Items from a dataset
★ ★ ★ ★ ★ ★ ★

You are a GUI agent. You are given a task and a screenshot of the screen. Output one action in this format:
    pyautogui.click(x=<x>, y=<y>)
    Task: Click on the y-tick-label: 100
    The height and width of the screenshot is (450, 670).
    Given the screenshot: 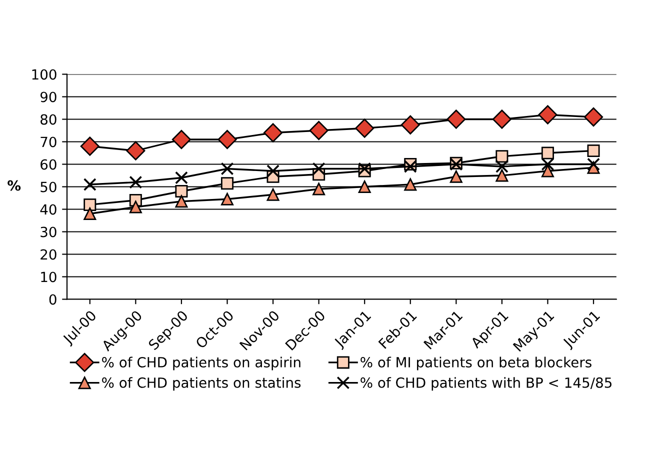 What is the action you would take?
    pyautogui.click(x=44, y=74)
    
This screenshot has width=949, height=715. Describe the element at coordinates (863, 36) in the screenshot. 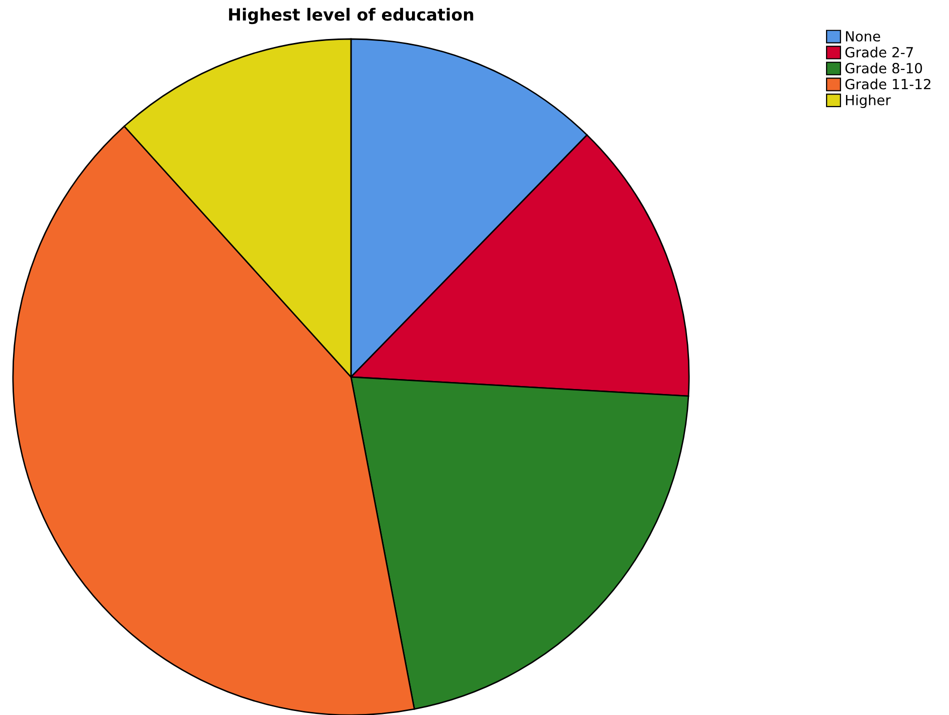

I see `legend-label: None` at that location.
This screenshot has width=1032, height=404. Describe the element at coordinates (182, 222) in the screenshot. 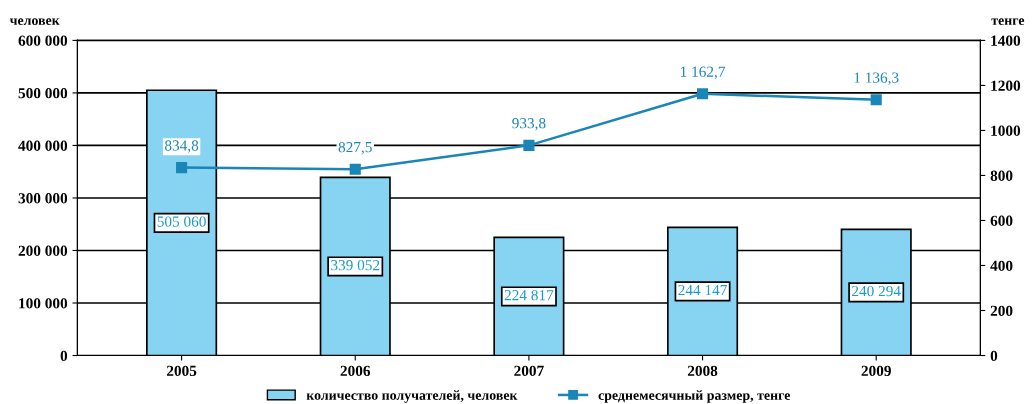

I see `data-label: 505 060` at that location.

★ ★ ★ ★ ★ ★ ★

• _What to produce_:
Format the entries as a Markdown table with columns headed "No." and "Line", starting at the line that contains "This screenshot has width=1032, height=404." and ending at the last line of the entries. Number each row, leave out blank lines, and omit the pictures.

• _Response to this exercise_:
| No. | Line |
|---|---|
| 1 | This screenshot has width=1032, height=404. Describe the element at coordinates (182, 222) in the screenshot.  |
| 2 | I see `data-label: 505 060` at that location. |